***** Data to examine *****

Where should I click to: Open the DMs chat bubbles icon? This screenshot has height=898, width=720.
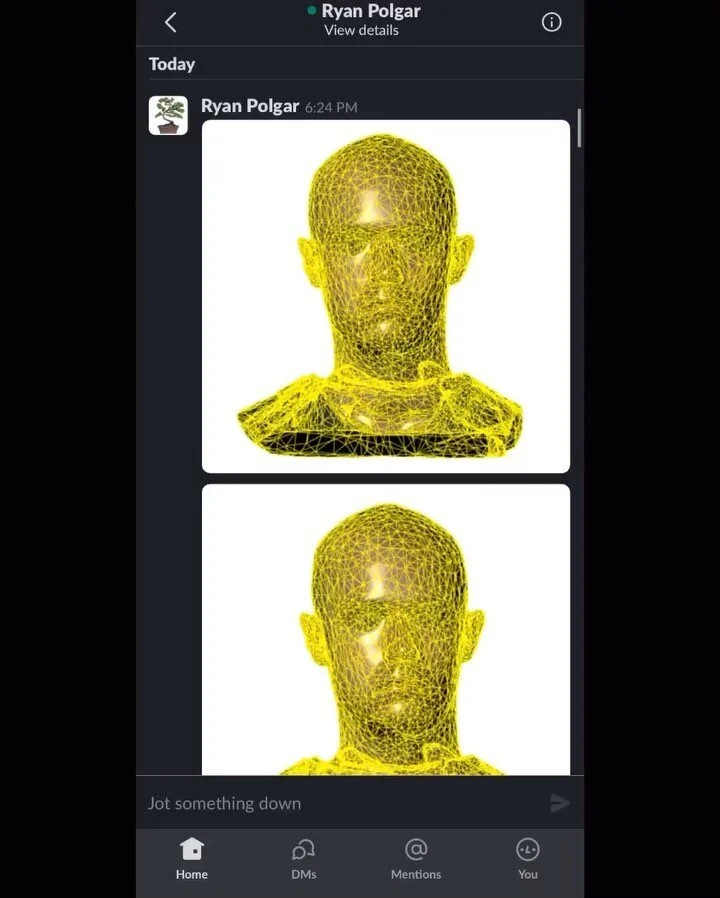pyautogui.click(x=304, y=849)
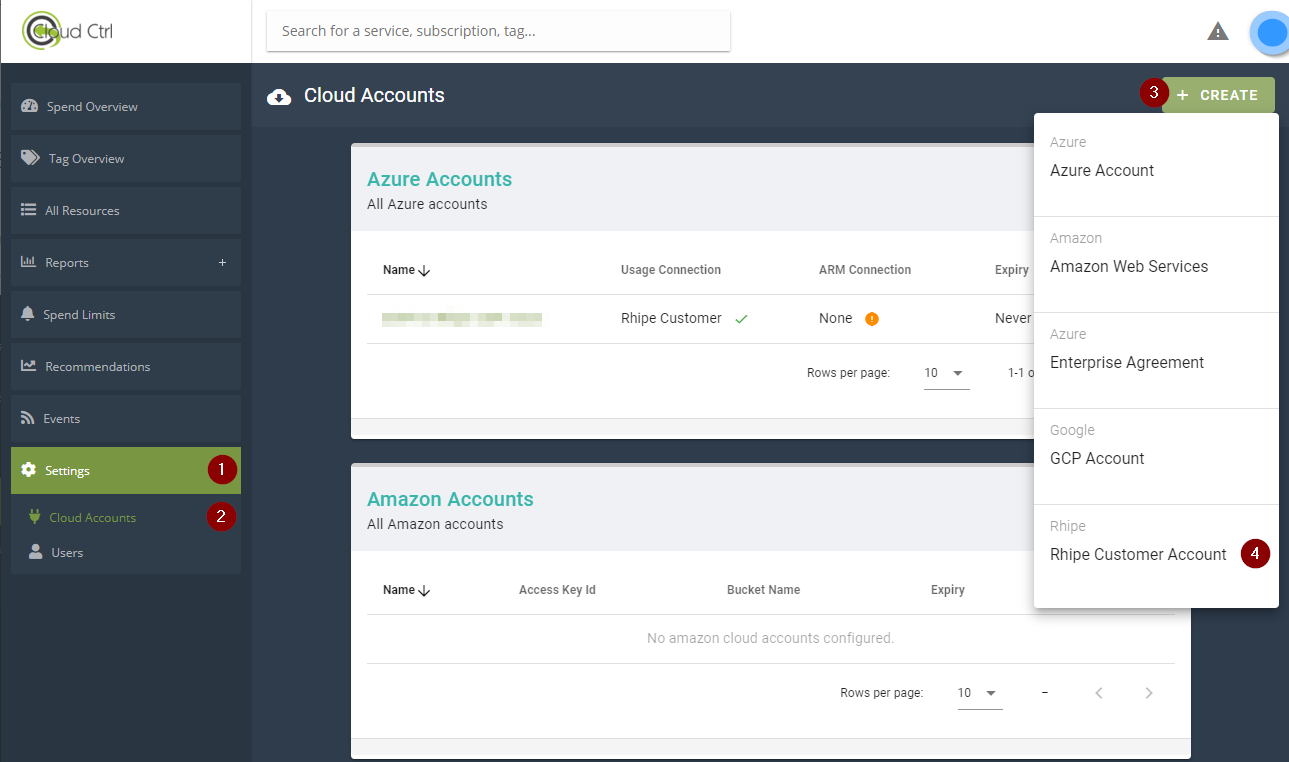Click the orange ARM connection warning icon

point(872,319)
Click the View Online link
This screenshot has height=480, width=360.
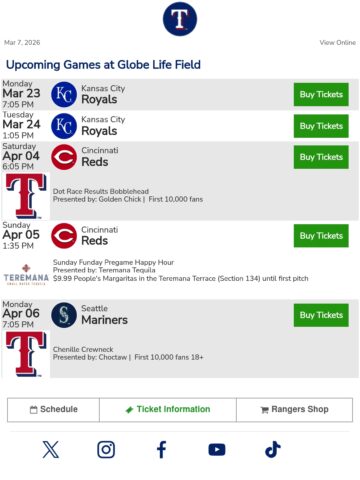coord(337,43)
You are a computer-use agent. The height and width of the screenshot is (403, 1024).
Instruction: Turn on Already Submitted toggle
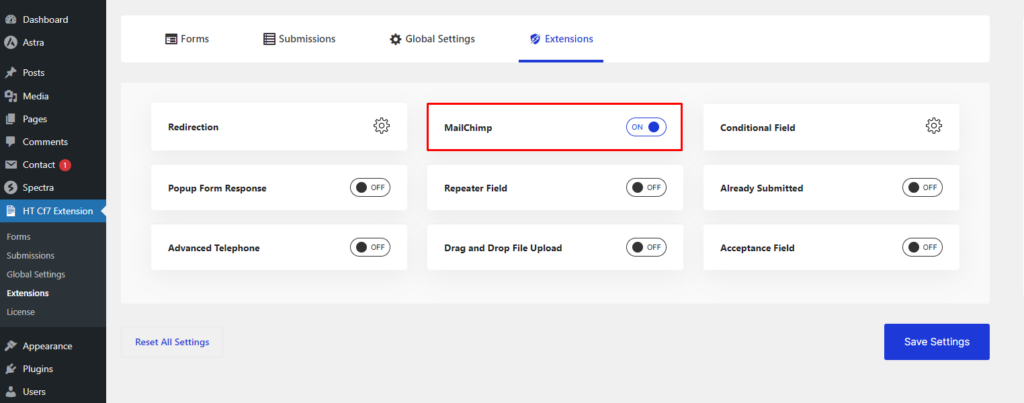coord(922,187)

*****

- Task goal:
Could you copy every record above exactly, leaving out the pictures?

- Result for this exercise:
Where should I click to: Open the DMs chat bubbles icon? This screenshot has height=898, width=720.
pyautogui.click(x=304, y=849)
Click the orange ARM connection warning icon

point(872,319)
Click the View Online link
This screenshot has height=480, width=360.
coord(337,43)
You are a computer-use agent. The height and width of the screenshot is (403, 1024).
Instruction: Turn on Already Submitted toggle
coord(922,187)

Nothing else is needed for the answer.